A Picture Worth a Thousand Words
Scripture Reading: Jonah 1:15
So they picked up Jonah and hurled him into the sea, and the sea ceased from its raging.
Jonah has a typological element in it. We know this because Jesus pointed to Jonah being in the fish’s belly and then being delivered from it as the sign of His resurrection. Jonah’s experience was a picture or foreshadowing of the resurrection of Jesus.
It seems to me that there may be a typological use of Jonah’s being cast into the sea as well. If not a type in the theologically technical sense, it is at least a good biblical illustration of Christ’s death as a substitutionary sacrifice.
There are interesting parallels between Jesus and Jonah.

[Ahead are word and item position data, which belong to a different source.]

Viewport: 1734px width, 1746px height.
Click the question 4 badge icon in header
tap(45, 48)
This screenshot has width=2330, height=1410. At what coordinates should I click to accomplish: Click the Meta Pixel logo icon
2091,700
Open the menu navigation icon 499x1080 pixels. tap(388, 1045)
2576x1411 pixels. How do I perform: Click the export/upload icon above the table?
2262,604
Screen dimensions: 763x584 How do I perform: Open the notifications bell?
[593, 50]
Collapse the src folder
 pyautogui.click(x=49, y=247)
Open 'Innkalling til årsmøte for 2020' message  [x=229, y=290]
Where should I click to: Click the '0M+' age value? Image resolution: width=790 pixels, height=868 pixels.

For example, Jonah is asleep in the boat with the mariners. When the storm comes upon them, he is unaware and has to be awakened by the seaman. Jesus was in a boat with his disciples. When the storm came he was still asleep and had to be awakened by the disciples.
When it comes to verse 15, it is interesting that Jonah doesn’t throw himself overboard. The mariners pick him up and hurl him into the sea. The mariners, by the way, are gentiles. Jonah is a Jew. The sea is stirred up and threatening the lives of these men, not as a mere natural occurrence, this is the wrath of God coming upon them. And it is Jonah being thrown into that wrath to die that quiets the storm and saves the lives of the other men on the boat.
This is a wonderful type of illustration of what Christ has done. He was lifted up by the Gentiles and given over to die at their hands. When they cast Him into the sea of God’s wrath on the Cross, the storm of God’s wrath against man was stilled. Jesus became the substitute for us.
The sea of wrath has ceased its raging because Jesus let it all fall on Him in our stead.